In December 2021, as the virus surged and health bodies rallied to beat the infection, senior figures at the WHO began a talks process with one aim: to beat the next pandemic. In the early hours of Wednesday, WHO member states came together in Geneva to reveal the result of three years of complex discussion: a global, legally binding pandemic treaty. This is a milestone moment because it is only the second time in 75 years that WHO members have reached a binding accord; the last was a tobacco-control deal struck in 2003.

This new document offers much. According to the WHO, the treaty includes “a commitment to a ‘One Health’ approach to pandemic prevention, stronger national health systems, setting up a co-ordinating financial mechanism, and creating a globally co-ordinated supply chain and logistics network for health emergencies”. These are important developments that merit consideration but there is an even done story behind this achievement – how this proposed treaty offers a timely shot in the arm to the idea of multilateralism.

That dozens of countries have invested years in formulating a common approach to an issue that affects all humanity is a welcome departure from increasing fragmentation in the international order. At a time when UN Security Council resolutions are routinely ignored or breached, and when leading countries withdraw from treaties such as the Paris climate agreement, it is welcome to see a sense of unity and common purpose. Nevertheless, much work is still to be done and formidable challenges remain.

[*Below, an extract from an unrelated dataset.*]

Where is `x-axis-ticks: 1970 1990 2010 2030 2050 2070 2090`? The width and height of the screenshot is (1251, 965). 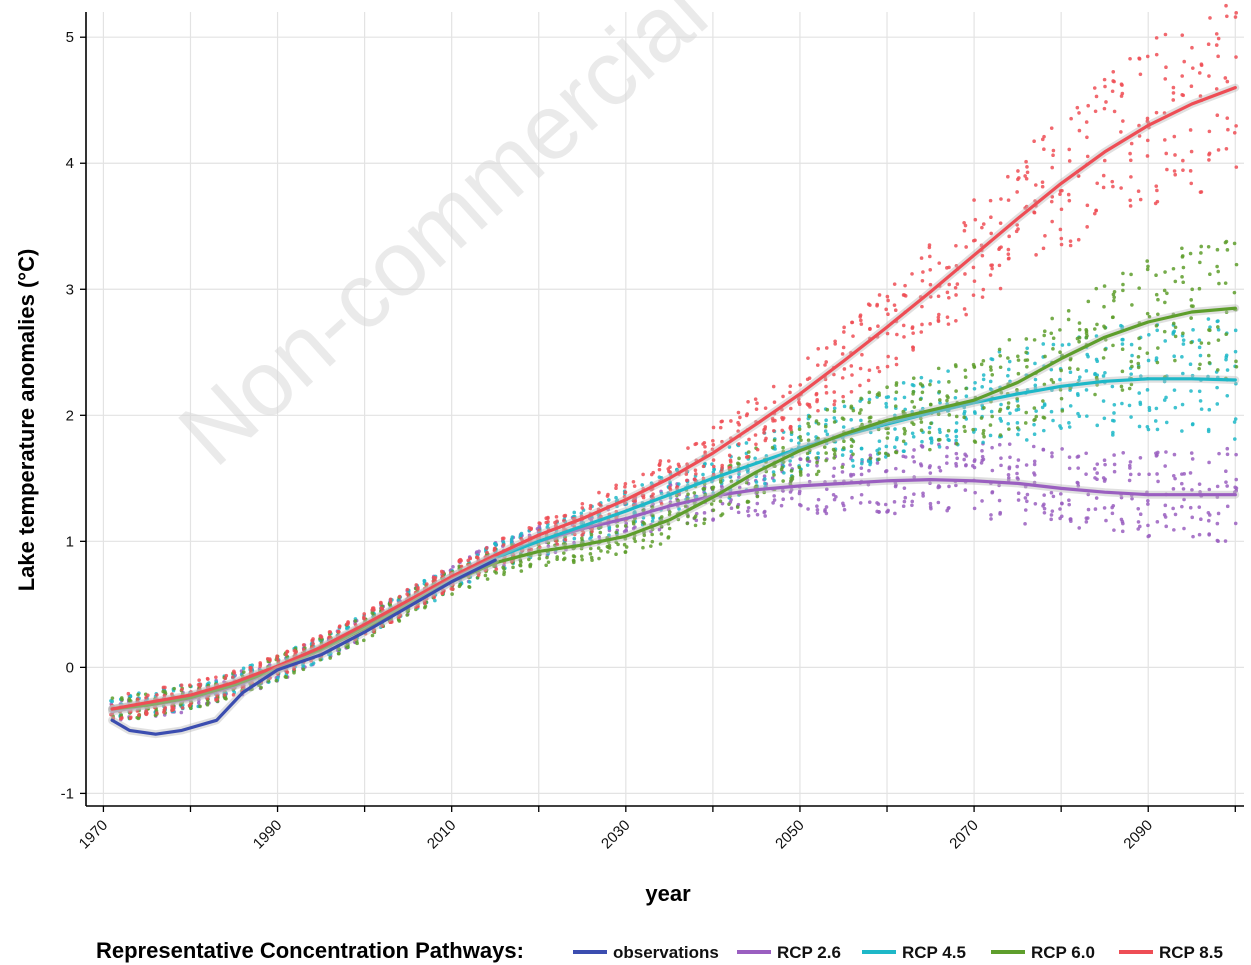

The treaty text must be ratified at next month’s World Health Assembly in Geneva. Maintaining consensus and momentum to achieve this will also be needed to implement the agreement in the years to come. That the US – currently the world’s largest financial contributor to the WHO – is in the process of quitting the organisation certainly complicates the global response to the next pandemic but does not derail it.

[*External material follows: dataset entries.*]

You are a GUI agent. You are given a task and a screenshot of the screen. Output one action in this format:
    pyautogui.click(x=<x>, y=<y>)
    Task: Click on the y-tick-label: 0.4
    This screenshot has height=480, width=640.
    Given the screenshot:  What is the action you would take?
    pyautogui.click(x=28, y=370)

This is because countries routinely work together on a collection of global health projects. Just one example is the Global Fund to Fight Aids, Tuberculosis and Malaria, a partnership that brings together governments, civil society, philanthropists and local communities to fight deadly diseases. Since 2002 it has disbursed more than $65 billion in health grants to low and middle-income countries. Such co-operation is the norm, not the exception.

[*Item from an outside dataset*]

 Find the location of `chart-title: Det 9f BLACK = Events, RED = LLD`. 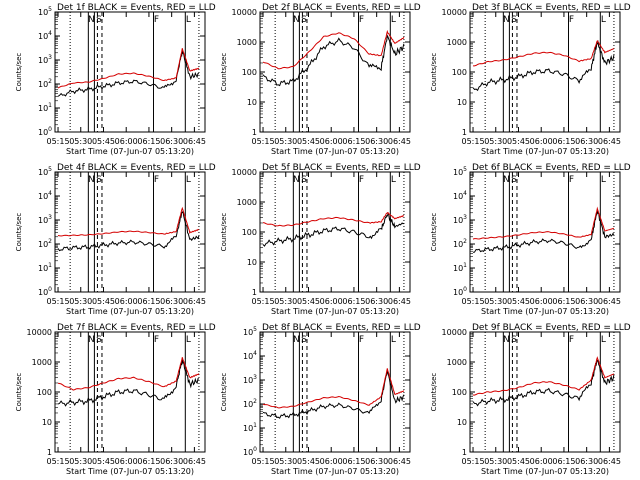

chart-title: Det 9f BLACK = Events, RED = LLD is located at coordinates (552, 328).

The treaty text must be ratified at next month’s World Health Assembly in Geneva. Maintaining consensus and momentum to achieve this will also be needed to implement the agreement in the years to come

Pandemics have always bedevilled humanity, making these kinds of partnerships indispensable in the years ahead. “We don’t know what novel pathogen will cause a worldwide pandemic, whether an influenza virus, a coronavirus, an Ebola virus, or Disease X,” US health expert Prof Laurence Gostin wrote in The National last January. “But we do know that the next pandemic is coming and it could be right around the corner.”

Given the likelihood of a new infection sweeping the globe, it is crucial that the treaty is ratified and implemented. It is time to seize the moment.